Thirty years is a long time, but is it too long for comfort these days? The folks at Treasury think not, or at least that’s the implied message that will come packaged in the revived 30-year bond, which debuts anew on Thursday.
In August 2001, when we last glimpsed the government issuing new debt with a life span of three decades, the world looked a bit different. For starters, the tragedy of 9.11 was still a concept in a few twisted minds, and so a bit of innocence (or gullibility?) still defined the investment psyche on conjuring the risk factors that could arise on a moment’s notice. Meanwhile, inflation in August 2001 was running at a relatively mild 2.7% annual rate, based on the government’s consumer price index.
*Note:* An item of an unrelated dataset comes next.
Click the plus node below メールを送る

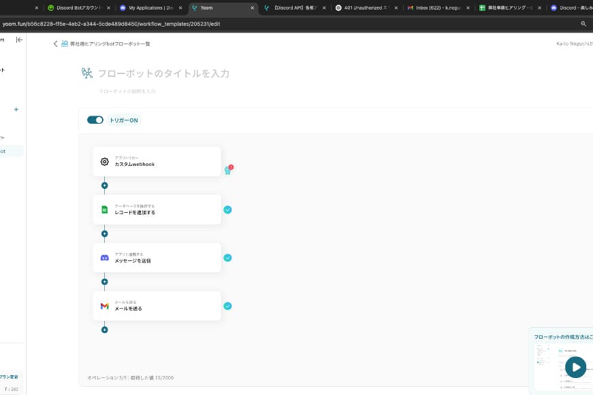[105, 329]
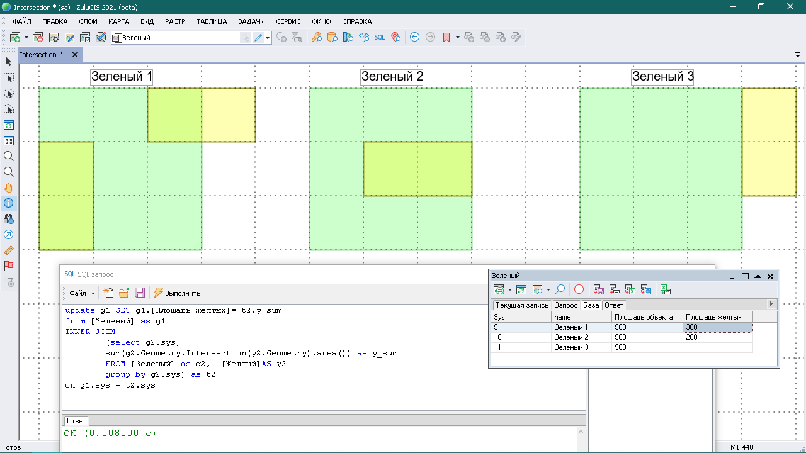Close the Intersection document tab
806x453 pixels.
(x=74, y=55)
In February 2006, fewer investors harbor illusions about the risks that potentially lurk in the foreseeable future. Those risks can cut either for or against the fortunes of bond values, which is to say that winds of inflation or perhaps disinflation could blow harder at a moemnt’s notice. The former, however, seems to have the upper hand at the moment.
Indeed, inflation (the only potential threat to an otherwise “safe” government bond) is a bit higher now than when the 30-year bond last made an appearance. Consumer prices are rising by 3.4%, according to the annualized rate posted in December. Inflation’s pace, in other words, is roughly one-quarter more than it was when the Treasury last sold its paper embedded with 30-year maturities.
Inflation may be inching higher, but current yields on Treasuries, by contrast, have gone the other way. The long-term composite yield of Treasury maturities of 10-years-plus was 4.68% on Friday, the government reports. That’s down from 5.44% at the close of the month that last witnessed the sale of new 30-year Treasuries.
The trend may be puzzling, but a trend it surely is, namely, rising inflation and falling current yields. Par for the course these days. It’s unclear if any of this casts doubts across the bow of the new 30-year sale scheduled for Thursday, but if trading in the 10 year is any indication investors will snap up the longer maturities with nary a complaint. Indeed, Bloomberg News today reports that in pre-auction trading the new 30-year yielded a mere 4.49% on February 3, well below the 5.52% that prevailed at the August 9, 2001 sale of the bonds. For perspective, the 10-year Treasury traded at a 4.53% yield at Friday’s close.
Yield-curve inversion, it seems, looks likely to remain alive and kicking.